*SOURCE:*
- - -

LEGATION OF THE
NETHERLANDS,
Washington, June 9, 1862.
Hon. Mr. SEWARD,
Secretary of State of the United
States of America:
SIR: In your note bearing date the 7th of this month,
through which you do me the honor to reply to my second note of the same day,
you have been pleased, with a frankness which I appreciate, to inform me that
your communications on the subject of the affair in question have been drawn
from the report which Major-General Butler made to you of his general conduct
at New Orleans up to the 16th of the last month; and that this document not being
accompanied by any proof of the allegations against the consul, it is not in
your power to comply with my request “to be pleased to communicate to me the
papers justificative (proofs) of the accusation of the consul and of the
seizure of the deposit.”
Your frankness, sir, could not but increase my esteem for
the Government whose organ you are, and this frankness encourages me to be
equally frank. You will appreciate it on your part, convinced of the respect
which I bear for the President and Government of the United States, as also of
the confidence which I place in their spirit of justice. Well then, Mr.

- - -

*GIVEN TASK:*
Continue the 1862 letter from the Netherlands legation to Secretary Seward from the point where it stops. The records after this letter come from an unrelated source.

- - -

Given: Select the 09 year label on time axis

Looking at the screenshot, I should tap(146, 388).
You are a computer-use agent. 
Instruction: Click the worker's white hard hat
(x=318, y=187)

- - -

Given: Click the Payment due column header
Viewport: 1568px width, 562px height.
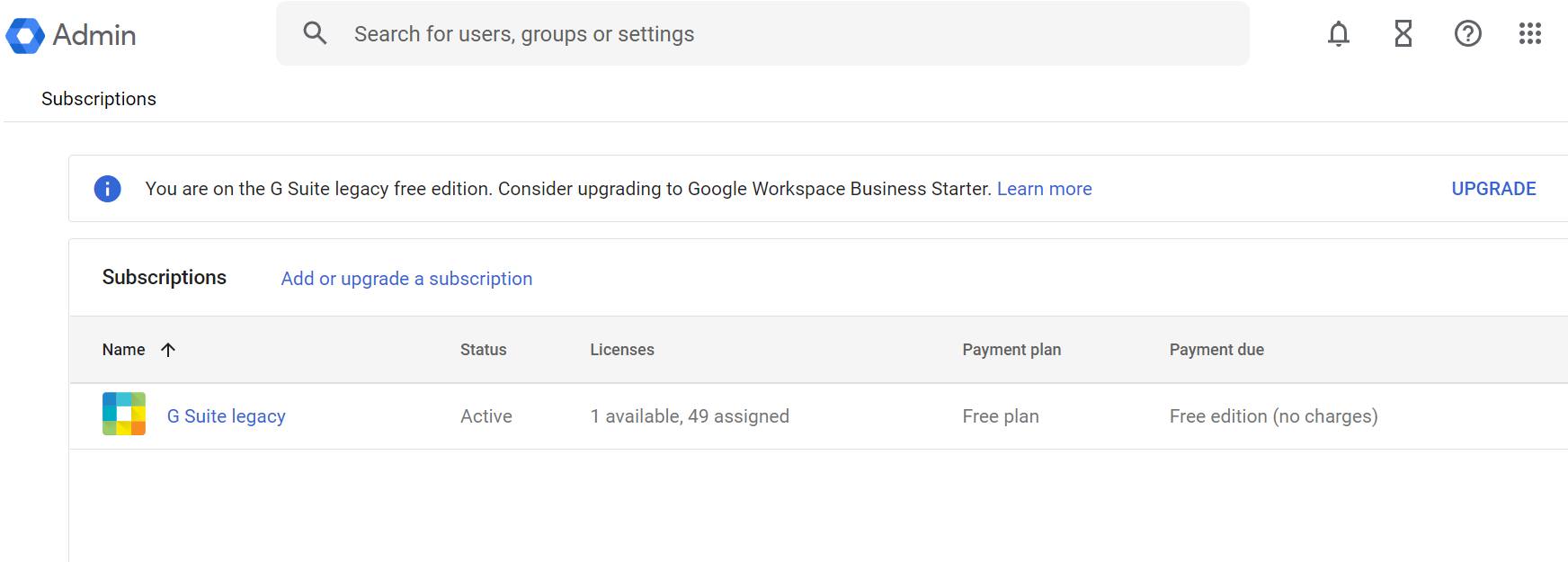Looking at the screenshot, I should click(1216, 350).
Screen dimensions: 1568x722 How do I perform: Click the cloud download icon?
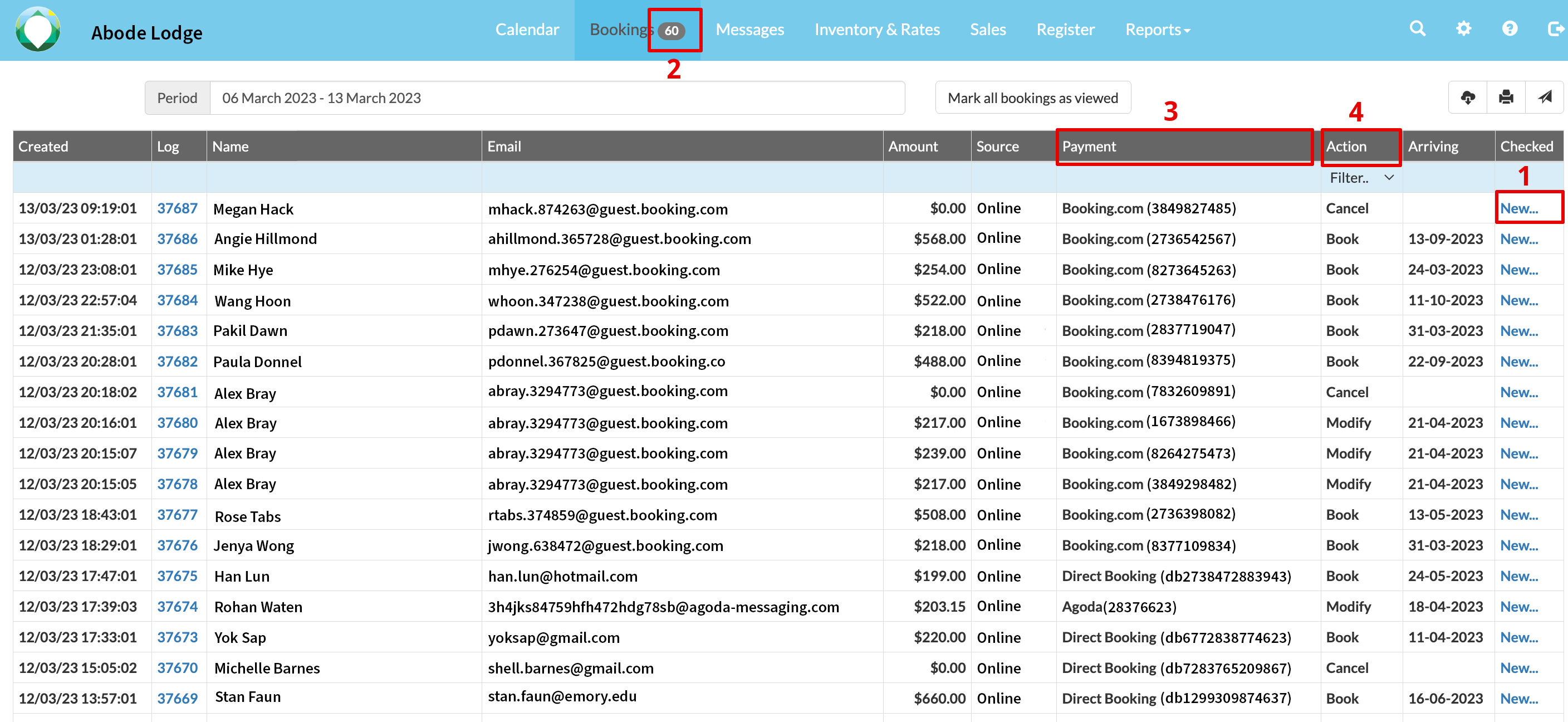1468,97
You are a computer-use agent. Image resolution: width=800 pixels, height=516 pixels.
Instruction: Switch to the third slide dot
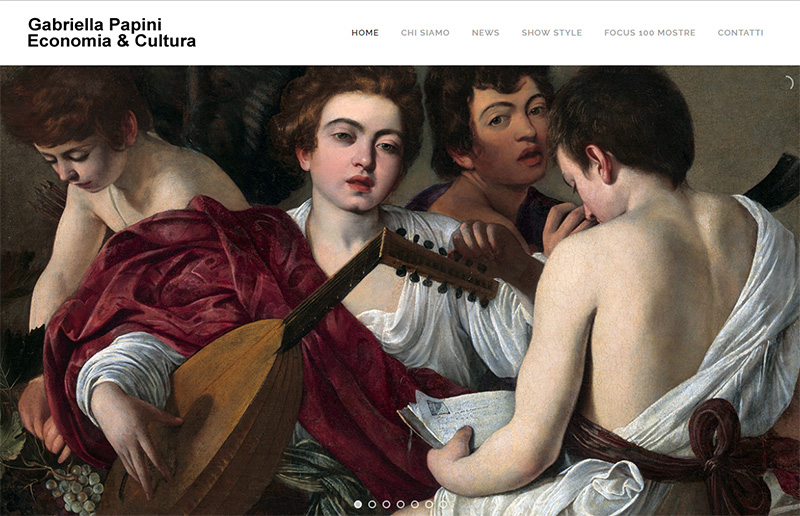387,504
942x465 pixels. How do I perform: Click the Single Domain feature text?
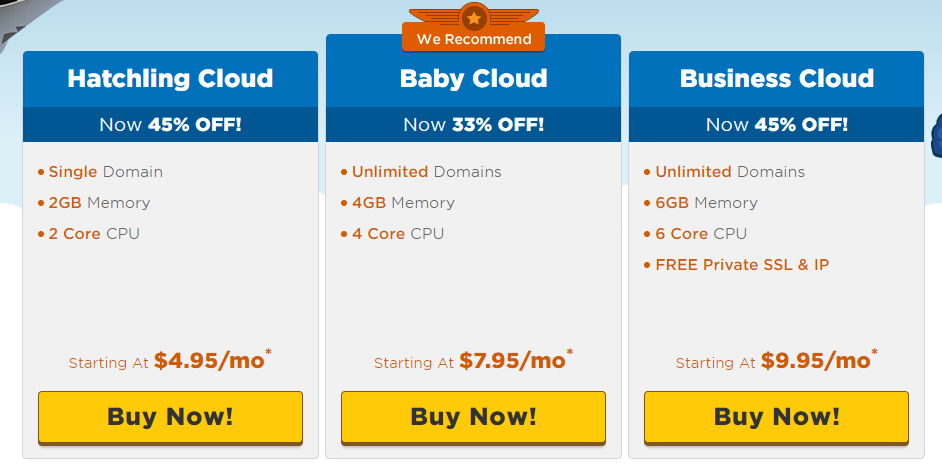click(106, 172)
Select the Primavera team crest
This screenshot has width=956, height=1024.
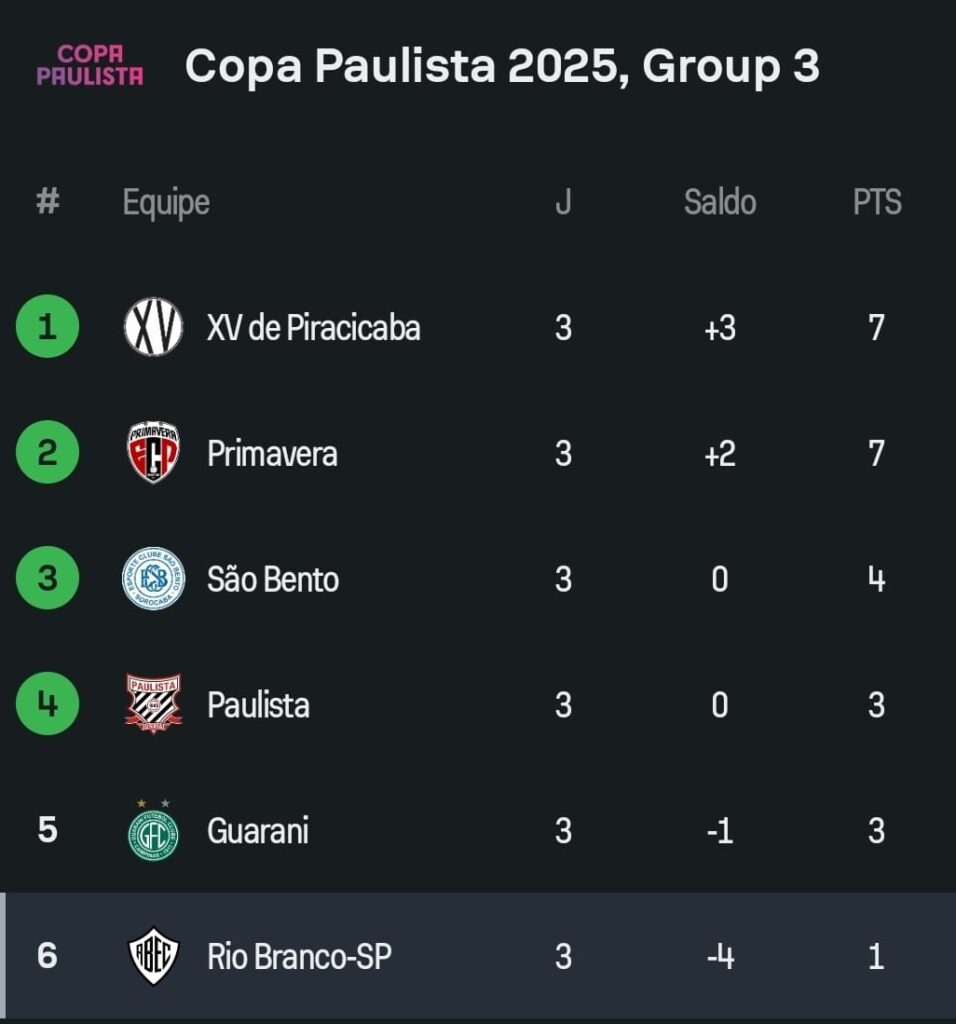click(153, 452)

- - -

*TASK OUTPUT:*
Secretary of State, since you acknowledge to me that you are not in possession
of the proofs, is it not natural to conclude therefrom that these proofs do not
exist? For, was it not the duty of Major-General Butler to submit them to you,
without delay, to justify the seizure of funds of which you now know that they
were in deposit at the house of the Netherlands consul, for account of the
honorable house of Hope & Co., of Amsterdam?
Thus, from the moment it shall appear that Major-General
Butler has actually seized, without having had well-founded reasons and proofs
to justify a step so serious as the carrying off (removal) of a deposit which
was at the Netherlands consulate, I expect from the justice of the Government
of the United States that the values shall be restored without further delay to
the consul or the house of Hope & Co.
I therefore permit myself to request you, sir, to be pleased
to call for as soon as possible and to communicate to me the proofs which I have
had the honor to request of you in my note of the 7th of this month.
I have the honor, sir, to reiterate to you the assurances of
my high consideration.
ROEST VAN LIMBURG.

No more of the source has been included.